## What is required
Write the following entries out again exactly, skipping each image.
Content starts
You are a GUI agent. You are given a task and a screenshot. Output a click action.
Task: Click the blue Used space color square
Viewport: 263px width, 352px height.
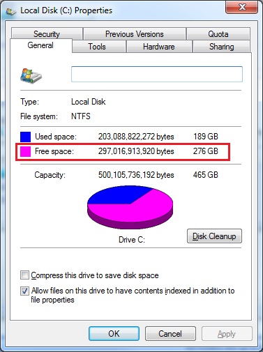25,137
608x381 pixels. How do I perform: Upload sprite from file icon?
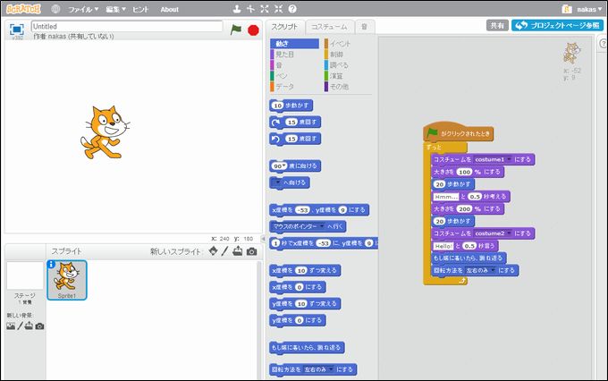point(238,251)
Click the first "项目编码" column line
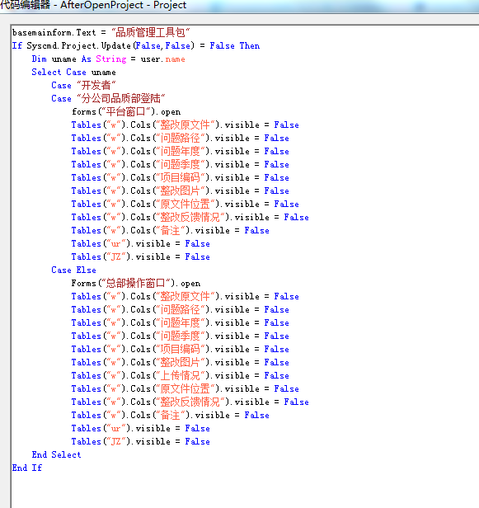Image resolution: width=479 pixels, height=508 pixels. (x=180, y=177)
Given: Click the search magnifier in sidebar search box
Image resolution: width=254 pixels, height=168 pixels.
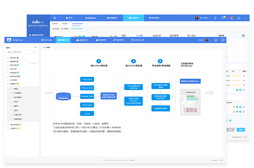Looking at the screenshot, I should 34,52.
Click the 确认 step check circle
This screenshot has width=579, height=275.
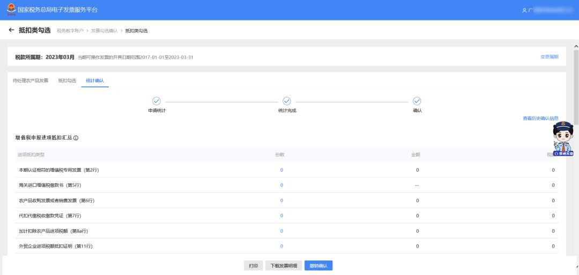[417, 101]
Content ends
## Problem solution
You are a GUI agent. You are given a task and a screenshot. Output a click action.
Task: Click the blue Used space color square
Viewport: 263px width, 352px height.
25,137
608x381 pixels. How do I perform: Upload sprite from file icon?
point(238,251)
Click the first "项目编码" column line
Image resolution: width=479 pixels, height=508 pixels. (x=180, y=177)
Given: Click the search magnifier in sidebar search box
Image resolution: width=254 pixels, height=168 pixels.
Looking at the screenshot, I should 34,52.
Click the 确认 step check circle
This screenshot has width=579, height=275.
[417, 101]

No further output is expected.